Durante a leitura, que se arrasta até quase a metade do livro e que depois ganha um pouco mais de ritmo, não consegui me identificar com o protagonista, nem consegui compreender por que dizem que é um romance engraçado. O que Adam quer da vida? Ser poeta? Se tornar um acadêmico? Casar e ter filhos? Ele não sabe e o livro trata basicamente disso, da falta de certeza sobre o que se quer fazer da vida e de como dessa forma Adam passa por ela sem sentir, nem o que escreve, nem o que se passa ao seu redor, sem estabelecer laços afetivos. Diante do atentado terrorista que ocorre em Madri na Estação Atocha que dá nome ao livro (e que é também título do poema "Leaving the Atocha Station" de John Ashbery, poeta muito lido por Adam durante todo o romance e sobre o qual o autor já escreveu ensaios), podemos situar no tempo o romance de Ben Lerner. Porém, Adam não consegue se envolver nem com os protestos políticos que tomam conta das ruas da cidade após a tragédia (o atentado ocorreu em março de 2005, matando mais de 200 pessoas e deixando muitos feridos, a maioria imigrantes), nem muito menos se solidarizar com tantas mortes de inocentes ocorridas a poucos metros do apartamento onde vivia.

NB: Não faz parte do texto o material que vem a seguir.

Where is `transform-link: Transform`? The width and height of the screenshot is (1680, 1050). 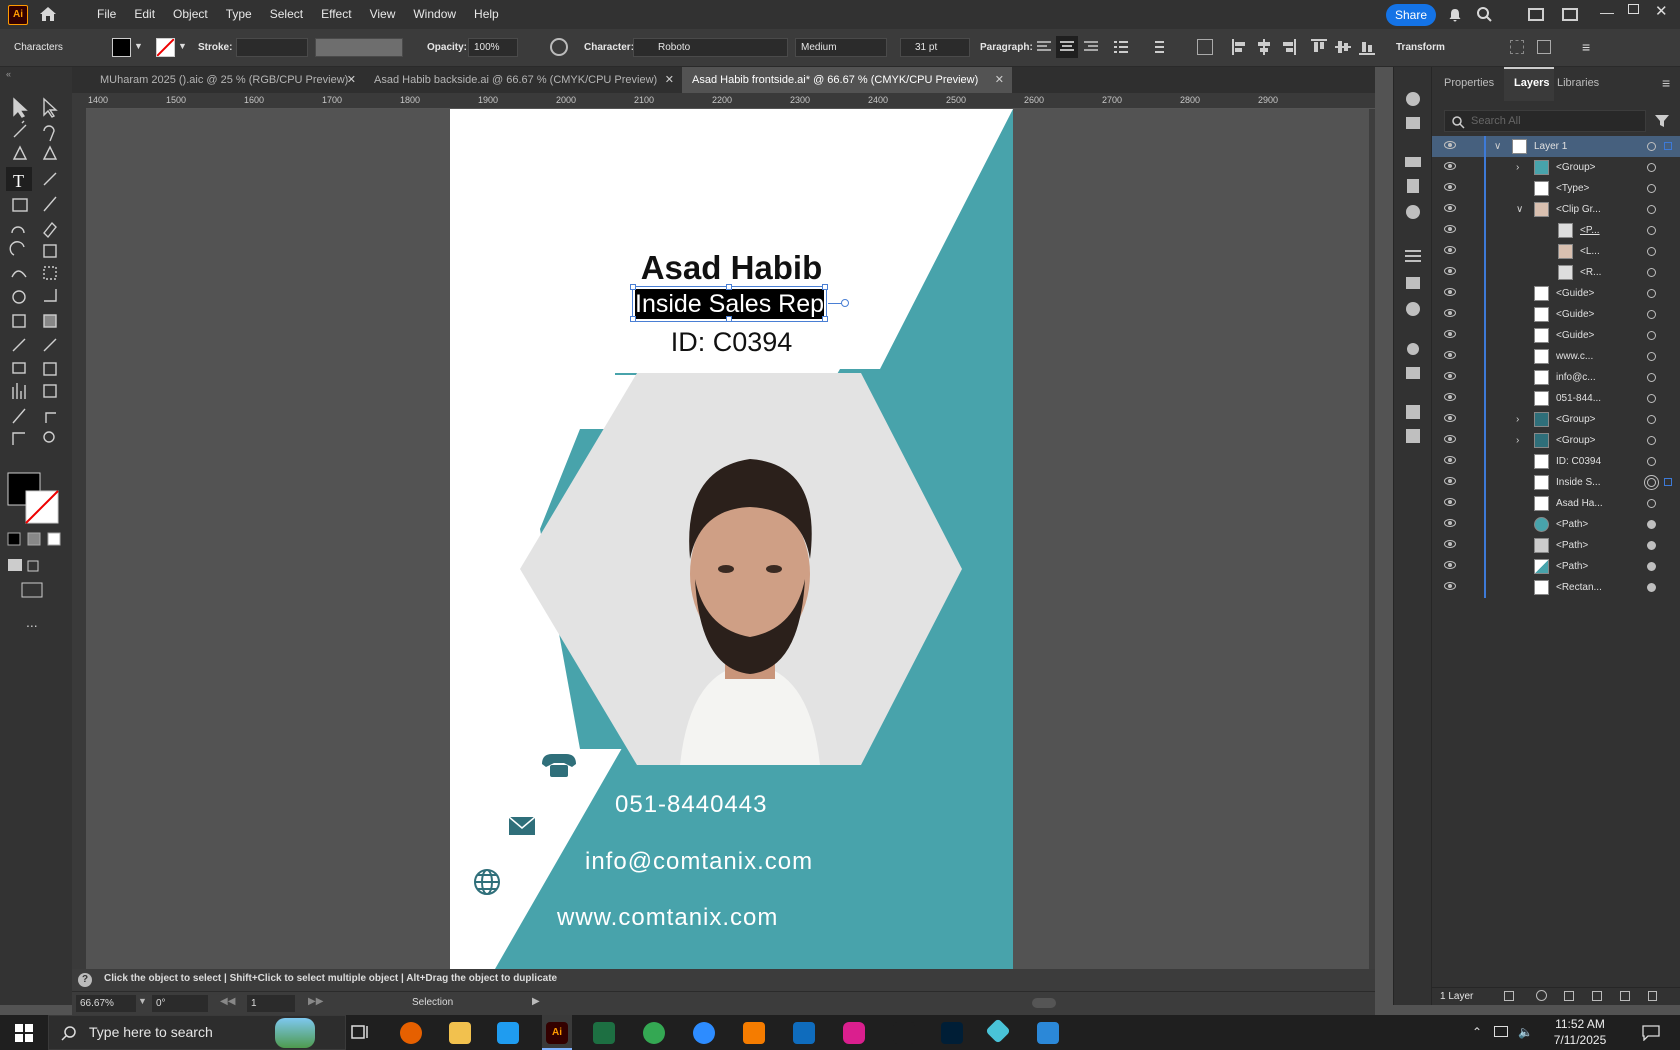 transform-link: Transform is located at coordinates (1420, 48).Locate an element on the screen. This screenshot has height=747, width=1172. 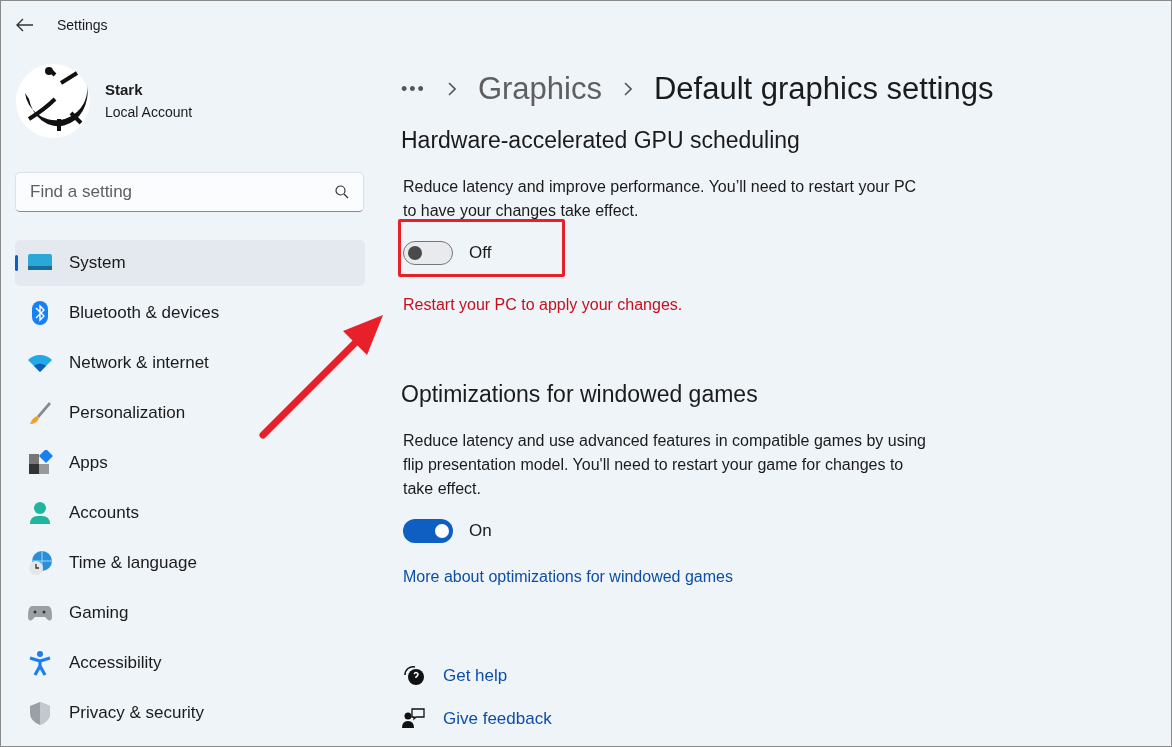
sidebar-item: Bluetooth & devices is located at coordinates (190, 313).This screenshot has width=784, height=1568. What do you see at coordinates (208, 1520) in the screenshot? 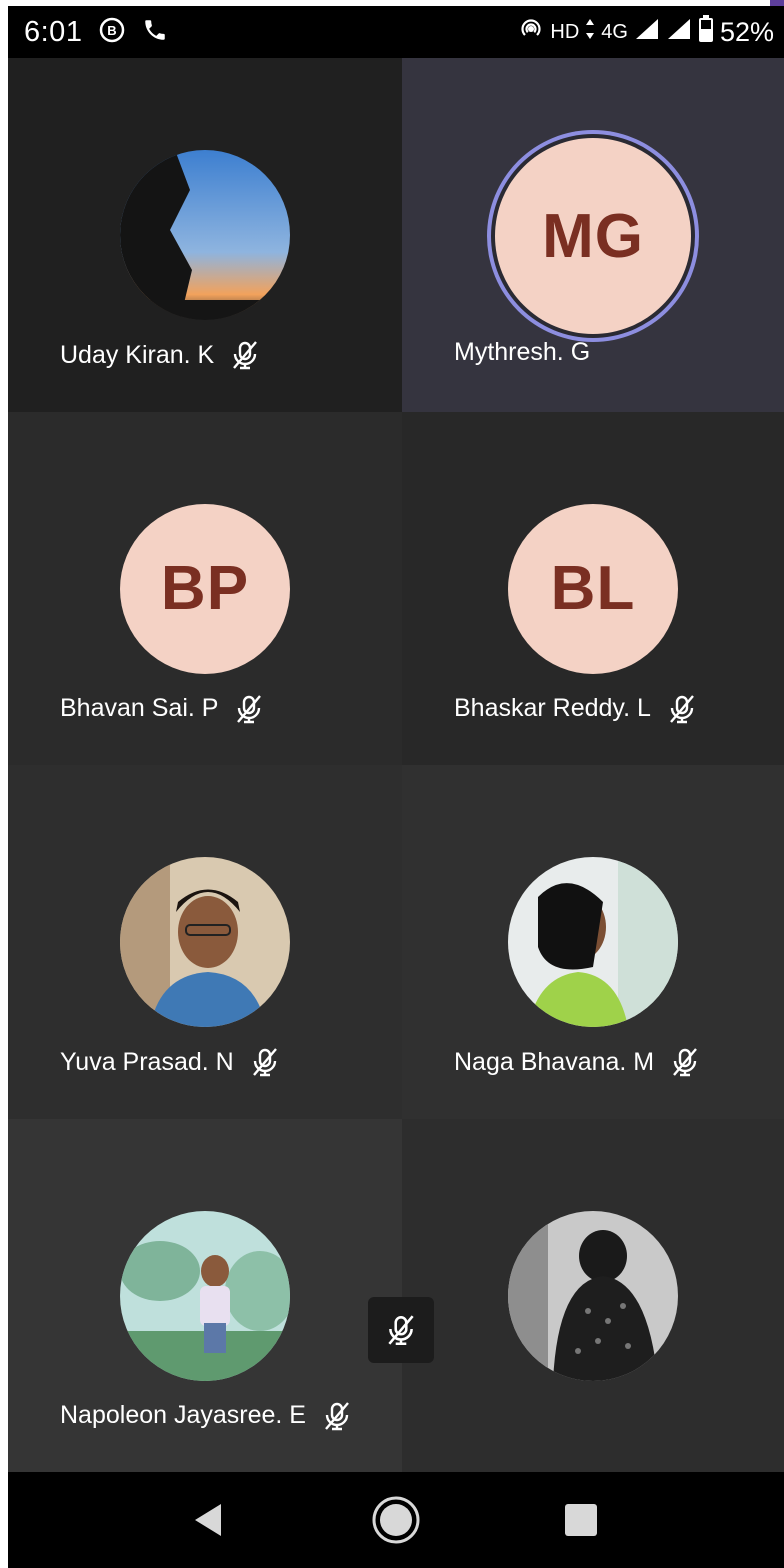
I see `back-triangle-icon` at bounding box center [208, 1520].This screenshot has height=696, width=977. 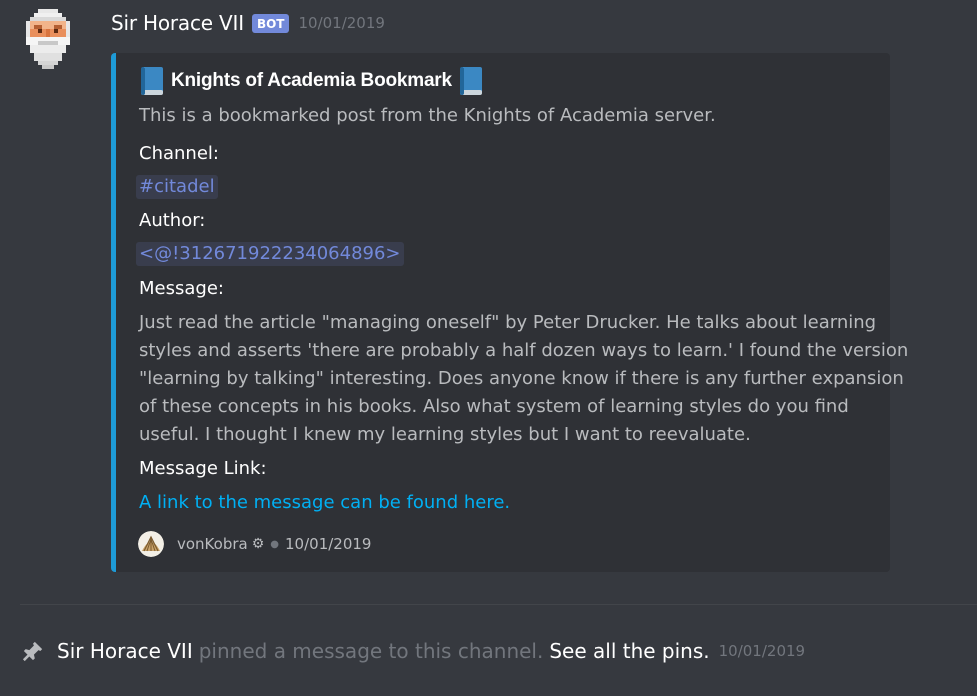 What do you see at coordinates (179, 154) in the screenshot?
I see `field-channel-label: Channel:` at bounding box center [179, 154].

O egoísmo de Adam só faz com que ele pense nas chances que ele teve de ter morrido/sobrevivido.
O texto, em intenso fluxo de consciência, parece encenar as angústias desse jovem poeta diante da experiência artística, na busca por compreender se ele é mesmo digno de sua arte. Alguns leitores podem achar que este é um romance de formação, que ao final da história alguma transformação ocorreu em Adam. Outros, como ocorreu comigo, podem não ver transformação nenhuma nesse personagem que permanece imerso em si mesmo, nos seus pensamentos e concentrado em sua própria observação do mundo, descrente de seu papel enquanto artista ou cidadão. Duas possibilidades de interpretação sobre a transformação do personagem que deixam para o leitor essa reflexão sobre as intersecções entre arte e realidade na contemporaneidade.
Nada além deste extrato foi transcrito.